Les coups commencent rapidement à tomber, raconte son compagnon. "La situation s'est vite aggravée. Typhaine était une enfant timide et renfermée, jamais heureuse quoi qu'on fasse. Cette attitude a agacé Anne-Sophie, raconte-t-il. Elle la frappait quand elle était en colère, tout était prétexte." Il reconnaît lui-même avoir commencé à battre l'enfant en mai.
Fessées, coups de ceinture, coups de pieds et de poing, douche froide… Les sévices se multiplient, rappelant à maints égards les souffrances endurées par Marina, une autre enfant victime de maltraitances mortelles, dont les parents ont été condamnés en juin à trente ans de prison. Comme elle, Typhaine est régulièrement enfermée à la cave, dans le noir, attachée. Comme elle, on la prive régulièrement de nourriture. Comme elle, elle est déscolarisée. Personne ne la voit.

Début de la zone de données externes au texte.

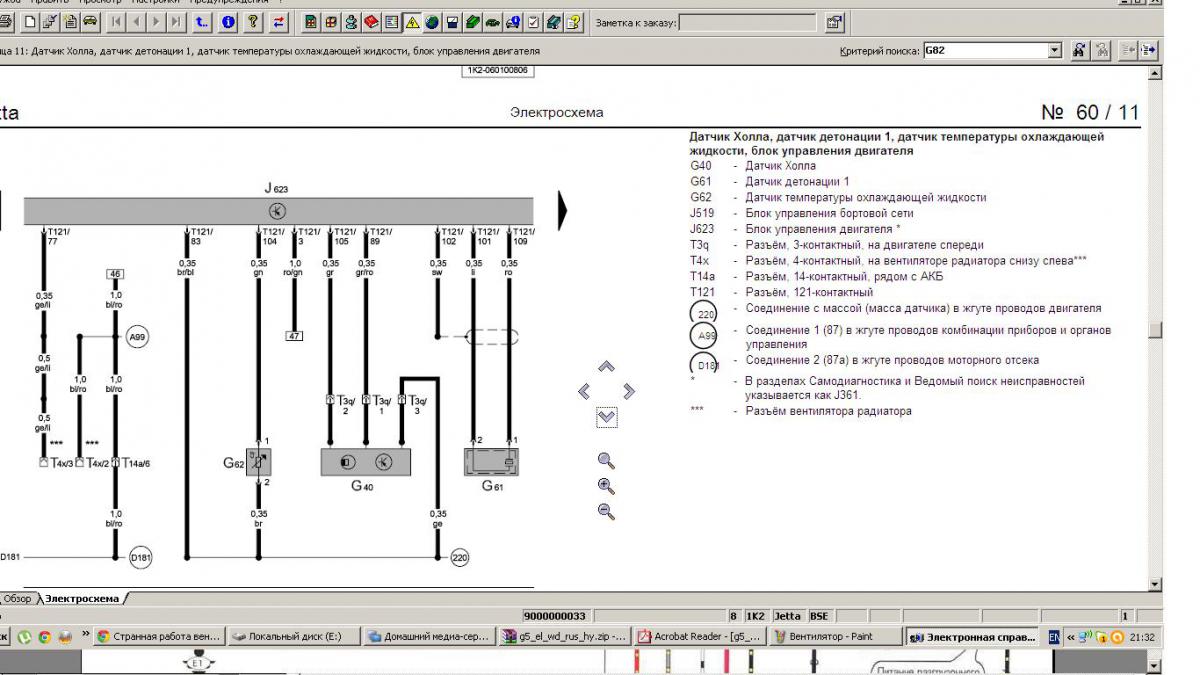Open the red book icon in toolbar
Screen dimensions: 1200x675
coord(371,21)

"Typhaine était une enfant fantôme", a estimé un policier lillois à la barre. "J'ai dû (la) voir dans le jardin deux ou trois fois de Pâques à mai. Quand on m'a dit son âge, 5 ans, j'étais étonnée, elle était très menue", a témoigné une voisine, la dernière à avoir vu la fillette vivante, le 20 mai. Lors de sa plaidoirie, l'avocat de l'association Enfance et partage a pointé du doigt la responsabilité de l'Education nationale dans cette affaire : "Les directeurs d’école n’ont pas fait grand-chose pendant 6 mois. Il faudra attendre le 11 juin 2009 pour que l’inspection académique veuille alerter le parquet ! Il sera trop tard."

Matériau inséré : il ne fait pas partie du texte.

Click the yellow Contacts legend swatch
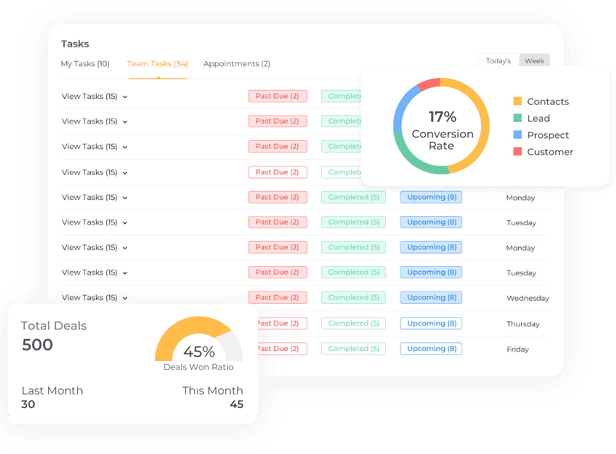 (517, 102)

La soirée fatale du 10 juin 2009
Le soir du drame, Typhaine "n'arrivait pas à dormir et marchait dans la chambre", ce qui a "exaspéré" sa mère. "La série de coups" commence : fessées, gifles, coups de poing, de pieds. "Ça a été très fort", admet l'accusée. "Puis j'ai été mettre une paire de baskets et je l'ai frappée au niveau du ventre. Elle est au sol, elle a du mal à marcher. Je ne me souviens plus, mais elle doit pleurer", poursuit-elle. Nicolas Willot explique clairement, presque froidement, l'avoir "maintenue par les aisselles pendant qu'Anne-Sophie lui porte des coups pour pas qu'elle tombe par terre". Les coups sont suivis d'une "longue douche froide" pour "calmer" Typhaine.

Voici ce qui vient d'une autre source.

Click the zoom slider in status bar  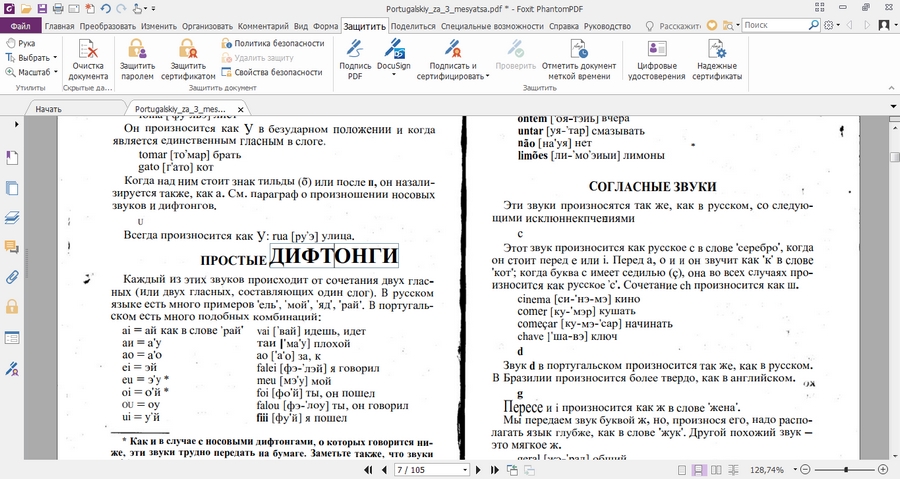(x=846, y=469)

Le couple retourne s'asseoir devant la télé, devant le film Rasta Rocket. La fillette finit par émettre "un râle" avant de s'effondrer dans la douche. "J'ai essayé de la ranimer, j'ai pas su", lâche Nicolas Willot, pompier volontaire.
Le couple a-t-il voulu tuer Typhaine ? C'est l'une des questions, centrales, de ce procès. Tous deux répondent par la négative. Selon l'expert psychiatre Roland Coutanceau, il n'y a pas eu "une volonté d'homicide consciente, claire, affirmée chez la mère". Le docteur Ameziane Ait-Menguellet évoque au contraire "un acharnement qui ne peut s'expliquer que par une volonté d'en finir".
La mise en scène de la disparition
Selon la version des deux accusés, Anne-Sophie Faucheur a voulu se dénoncer une fois la mort de l'enfant constatée. Mais son compagnon, par "peur de la prison" et de "perdre les autres enfants" (Caroline et Apolline, leur fille), dissimule le corps nu de Typhaine à la cave, sur un sac plastique. Le cadavre y restera pendant huit jours, "jusqu'après le baptême" d'Apolline, avant d'être enterré par Nicolas Willot dans une forêt dans la banlieue de Charleroi (Belgique).
Là encore, comme dans l'affaire Marina, un stratagème est monté pour faire croire à un enlèvement. La mère de Typhaine signale la disparition de sa fille le 18 juin 2009. Elle affirme l'avoir perdue dans la rue, dans le centre de Maubeuge (Nord). Le couple va même jusqu'à donner une conférence de presse fin juin, lançant un appel à la France entière pour retrouver Typhaine.
"Ce qui m'a vraiment marqué, c'est l'émotion de Nicolas Willot, qui s'est effondré en larmes. (…) J'avais l'impression que (la mère) tenait le coup, le choc. Sur son maillot bleu, il y avait un morceau de feutre noir, comme quelqu'un qui porte un deuil", a noté Géraldine Beys, journaliste à La Voix du Nord, appelée à témoigner lors du procès.
"Elle ne se comportait pas comme une mère qui venait de perdre un enfant"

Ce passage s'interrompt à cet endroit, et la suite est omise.